Given entries -
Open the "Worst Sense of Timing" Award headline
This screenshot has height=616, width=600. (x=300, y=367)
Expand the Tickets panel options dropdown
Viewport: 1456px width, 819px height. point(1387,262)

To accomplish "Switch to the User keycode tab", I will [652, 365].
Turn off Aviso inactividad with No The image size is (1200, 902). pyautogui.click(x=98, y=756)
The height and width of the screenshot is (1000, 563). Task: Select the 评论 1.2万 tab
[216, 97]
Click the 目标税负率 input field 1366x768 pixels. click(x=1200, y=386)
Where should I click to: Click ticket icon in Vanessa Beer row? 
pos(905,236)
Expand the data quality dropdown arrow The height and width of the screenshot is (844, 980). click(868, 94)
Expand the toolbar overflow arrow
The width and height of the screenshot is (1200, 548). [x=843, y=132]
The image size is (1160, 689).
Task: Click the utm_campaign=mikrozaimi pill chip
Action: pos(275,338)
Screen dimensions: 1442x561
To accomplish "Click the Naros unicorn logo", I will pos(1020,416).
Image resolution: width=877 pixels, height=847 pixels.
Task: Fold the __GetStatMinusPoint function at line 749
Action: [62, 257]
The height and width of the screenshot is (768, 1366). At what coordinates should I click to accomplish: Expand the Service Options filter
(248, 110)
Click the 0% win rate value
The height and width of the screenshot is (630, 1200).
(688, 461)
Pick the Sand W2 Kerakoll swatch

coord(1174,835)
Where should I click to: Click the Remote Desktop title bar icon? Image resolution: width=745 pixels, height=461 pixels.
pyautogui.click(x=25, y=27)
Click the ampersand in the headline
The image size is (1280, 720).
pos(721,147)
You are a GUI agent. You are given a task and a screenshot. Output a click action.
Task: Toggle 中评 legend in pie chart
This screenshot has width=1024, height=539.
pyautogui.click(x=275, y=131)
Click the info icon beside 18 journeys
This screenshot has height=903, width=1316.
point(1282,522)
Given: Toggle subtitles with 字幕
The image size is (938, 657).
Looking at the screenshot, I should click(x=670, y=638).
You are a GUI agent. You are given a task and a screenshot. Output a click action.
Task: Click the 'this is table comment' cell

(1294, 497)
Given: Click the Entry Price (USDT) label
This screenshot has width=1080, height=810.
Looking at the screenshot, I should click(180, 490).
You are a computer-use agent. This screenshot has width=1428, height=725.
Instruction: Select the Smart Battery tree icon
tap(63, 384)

Short task - Set down all of the rows above again, word for word and in the same order, changing nothing.

Answer for the task -
Open the "Worst Sense of Timing" Award headline
This screenshot has height=616, width=600. (x=300, y=367)
Expand the Tickets panel options dropdown
Viewport: 1456px width, 819px height. point(1387,262)

To accomplish "Switch to the User keycode tab", I will [652, 365].
Turn off Aviso inactividad with No The image size is (1200, 902). pyautogui.click(x=98, y=756)
The height and width of the screenshot is (1000, 563). Task: Select the 评论 1.2万 tab
[216, 97]
Click the 目标税负率 input field 1366x768 pixels. click(x=1200, y=386)
Where should I click to: Click ticket icon in Vanessa Beer row? 
pos(905,236)
Expand the data quality dropdown arrow The height and width of the screenshot is (844, 980). click(868, 94)
Expand the toolbar overflow arrow
The width and height of the screenshot is (1200, 548). [x=843, y=132]
The image size is (1160, 689).
Task: Click the utm_campaign=mikrozaimi pill chip
Action: pos(275,338)
Screen dimensions: 1442x561
To accomplish "Click the Naros unicorn logo", I will pos(1020,416).
Image resolution: width=877 pixels, height=847 pixels.
Task: Fold the __GetStatMinusPoint function at line 749
Action: [62, 257]
The height and width of the screenshot is (768, 1366). At what coordinates should I click to accomplish: Expand the Service Options filter
(248, 110)
Click the 0% win rate value
The height and width of the screenshot is (630, 1200).
(688, 461)
Pick the Sand W2 Kerakoll swatch

coord(1174,835)
Where should I click to: Click the Remote Desktop title bar icon? Image resolution: width=745 pixels, height=461 pixels.
pyautogui.click(x=25, y=27)
Click the ampersand in the headline
The image size is (1280, 720).
pos(721,147)
You are a GUI agent. You are given a task and a screenshot. Output a click action.
Task: Toggle 中评 legend in pie chart
This screenshot has width=1024, height=539.
pyautogui.click(x=275, y=131)
Click the info icon beside 18 journeys
This screenshot has height=903, width=1316.
point(1282,522)
Given: Toggle subtitles with 字幕
The image size is (938, 657).
Looking at the screenshot, I should click(x=670, y=638).
You are a GUI agent. You are given a task and a screenshot. Output a click action.
Task: Click the 'this is table comment' cell

(1294, 497)
Given: Click the Entry Price (USDT) label
This screenshot has width=1080, height=810.
Looking at the screenshot, I should click(180, 490).
You are a computer-use agent. This screenshot has width=1428, height=725.
Instruction: Select the Smart Battery tree icon
tap(63, 384)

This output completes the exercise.